Lo que descubrió Freud fue de una vez y para siempre; y luego del descubrimiento y de sus consecuencias, hay que hacer el inventario. La elaboración de ese inventario ya lleva más de un siglo; pero, de vez en cuando, se traba. En este momento, por ejemplo, cuando los analistas nos demoramos en descifrar las arduas peripecias del tout-dernier Lacan, el que confesaba “ya no encuentro, ahora busco”.

Por eso, este libro me resulta una muestra prodigiosa de algunos avatares de la lingüística después de Lacan. Así como la topología no se quedó en dibujitos y, dejando las imágenes, avanzó en la teoría matemática de trenzas que ningún psicoanalista se tomó el trabajo de estudiar seriamente para importar a la clínica; así la lingüística, particularmente en lo que hace a la relación del hablante con la enunciación, no se quedó en los primeros indicadores que Freud supo entrever y que no alcanzó a explicar —pobre hombre, solo vivió ochenta años—. Lacan pudo encontrar esas marcas o intrusiones de la enunciación en el enunciado, con cuentagotas, en lecturas minuciosas de eminentes lingüistas de su época: embragues, deícticos, algunas formas de la negación, no mucho más.

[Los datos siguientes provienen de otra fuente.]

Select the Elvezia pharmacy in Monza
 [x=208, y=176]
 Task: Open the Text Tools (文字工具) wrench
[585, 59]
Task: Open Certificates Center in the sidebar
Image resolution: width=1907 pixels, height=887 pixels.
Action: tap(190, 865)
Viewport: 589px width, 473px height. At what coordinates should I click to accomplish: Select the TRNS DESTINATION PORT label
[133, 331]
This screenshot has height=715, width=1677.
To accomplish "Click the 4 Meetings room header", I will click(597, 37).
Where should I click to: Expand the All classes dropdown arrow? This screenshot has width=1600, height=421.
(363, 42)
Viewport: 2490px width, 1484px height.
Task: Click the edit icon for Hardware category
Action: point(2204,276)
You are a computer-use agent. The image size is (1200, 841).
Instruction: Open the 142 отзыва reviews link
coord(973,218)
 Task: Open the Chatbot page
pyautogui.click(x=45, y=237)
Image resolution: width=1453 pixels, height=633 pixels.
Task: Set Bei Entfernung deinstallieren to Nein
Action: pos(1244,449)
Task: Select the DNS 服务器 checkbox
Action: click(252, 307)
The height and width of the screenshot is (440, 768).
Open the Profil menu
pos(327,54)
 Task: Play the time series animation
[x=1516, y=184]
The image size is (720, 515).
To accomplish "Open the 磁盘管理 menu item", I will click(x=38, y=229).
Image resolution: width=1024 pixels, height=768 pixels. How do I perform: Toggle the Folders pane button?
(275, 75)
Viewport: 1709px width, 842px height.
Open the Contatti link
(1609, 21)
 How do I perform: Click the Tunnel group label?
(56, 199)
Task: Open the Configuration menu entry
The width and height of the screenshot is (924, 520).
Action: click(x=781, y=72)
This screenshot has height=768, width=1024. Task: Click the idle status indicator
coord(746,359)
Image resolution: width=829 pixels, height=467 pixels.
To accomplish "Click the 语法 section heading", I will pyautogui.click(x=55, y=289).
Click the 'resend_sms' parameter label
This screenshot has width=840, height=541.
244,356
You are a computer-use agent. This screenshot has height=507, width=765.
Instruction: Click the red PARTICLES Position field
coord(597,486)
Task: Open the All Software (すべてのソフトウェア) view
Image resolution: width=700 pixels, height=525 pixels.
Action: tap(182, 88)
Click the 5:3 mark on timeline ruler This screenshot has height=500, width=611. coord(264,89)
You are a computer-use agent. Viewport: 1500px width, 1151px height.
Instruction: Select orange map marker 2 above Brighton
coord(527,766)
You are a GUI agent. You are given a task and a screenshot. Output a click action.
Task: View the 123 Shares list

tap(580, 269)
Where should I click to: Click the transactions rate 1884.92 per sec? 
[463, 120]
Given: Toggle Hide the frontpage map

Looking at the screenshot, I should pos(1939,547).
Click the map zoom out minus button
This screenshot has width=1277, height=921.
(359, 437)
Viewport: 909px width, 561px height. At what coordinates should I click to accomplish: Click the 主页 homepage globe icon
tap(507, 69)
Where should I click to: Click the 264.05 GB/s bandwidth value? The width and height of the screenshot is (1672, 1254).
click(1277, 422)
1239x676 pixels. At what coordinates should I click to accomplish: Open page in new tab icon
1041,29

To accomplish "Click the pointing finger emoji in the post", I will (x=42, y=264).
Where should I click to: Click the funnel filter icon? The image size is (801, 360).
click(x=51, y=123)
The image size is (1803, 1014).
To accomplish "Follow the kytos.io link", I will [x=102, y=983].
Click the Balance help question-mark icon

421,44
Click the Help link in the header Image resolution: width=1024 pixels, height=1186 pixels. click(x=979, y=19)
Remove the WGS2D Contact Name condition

Por ejemplo, se tomó un cierto trabajo para explicar la importancia de un “no” llamado “expletivo”, de relleno, aparentemente inútil en el enunciado, pero que sin embargo refiere al sujeto de la enunciación, a su frecuente posición inestable entre el temor y el deseo: Je crains qu’il ne vienne, temo que venga, aun si íntimamente lo deseo, o viceversa.

Este libro nos entrega una pequeña muestra del inmenso abanico de marcas de la enunciación en el enunciado que se abre en los años ochenta con los estudios de Jacqueline Authier-Revuz, quien encuentra esas marcas por todas partes, incluso en el tren suburbano, donde escucha a una joven puericultora decirle a su colega: “Ah, no, estar cambiando pañales el día entero es una mierda, en el sentido propio del término, en fin, si se le puede llamar propio [propre, que, en francés, es también ‘limpio’, ¡ja!]”. La chica del tren hace esos comentarios sobre el propio enunciado espontáneamente, y tal vez a cada momento. Aunque no haya estudiado análisis del discurso, sabe discurrir muy bien y volver sobre sus palabras con tanta habilidad como un personaje de Shakespeare.

La noción de discurso, dispositivo formado por elementos del lenguaje que hacen posible el lazo social, emerge con Lacan, Foucault y Pêcheux a fines de los setenta. Los desarrollos que siguieron, a partir de la década siguiente, permiten ampliar la dimensión del equívoco hacia los márgenes de los imperativos del significante —semánticos, pragmáticos, lógicos, morales— donde el ser hablante resguarda su deseo. Tanto es así que su lectura sugiere añadir a los tres puntos-nudos que Lacan discierne para los niveles del equívoco en que apoya la interpretación —lalengua, la agramática y la (a)lógica— un cuarto nudo, el de los equívocos del dis-curso, en los que Jacqueline Authier-Revuz muestra una maestría inigualada, aunque no sin la inspiración de Paul Henry. Este autor supo llamar la atención de Lacan ya en 1977 con su libro Le mauvais outil. En ese texto precursor, Henry mostró una perspectiva irreverente de ese mal instrumento que es el lenguaje para los lingüistas, para la comunicación e incluso para un lingüista y analista del discurso eminente como Oswald Ducrot, quien reaccionó vivamente en un capítulo que Henry incluyó al final de ese libro. El lenguaje, en las diversas dimensiones que genera, es un mal útil para muchas cosas, aunque no para el análisis ni para la respiración del parlêtre, que sobrevive gracias a los equívocos con los que preserva su deseo, que es su esencia y su vida misma.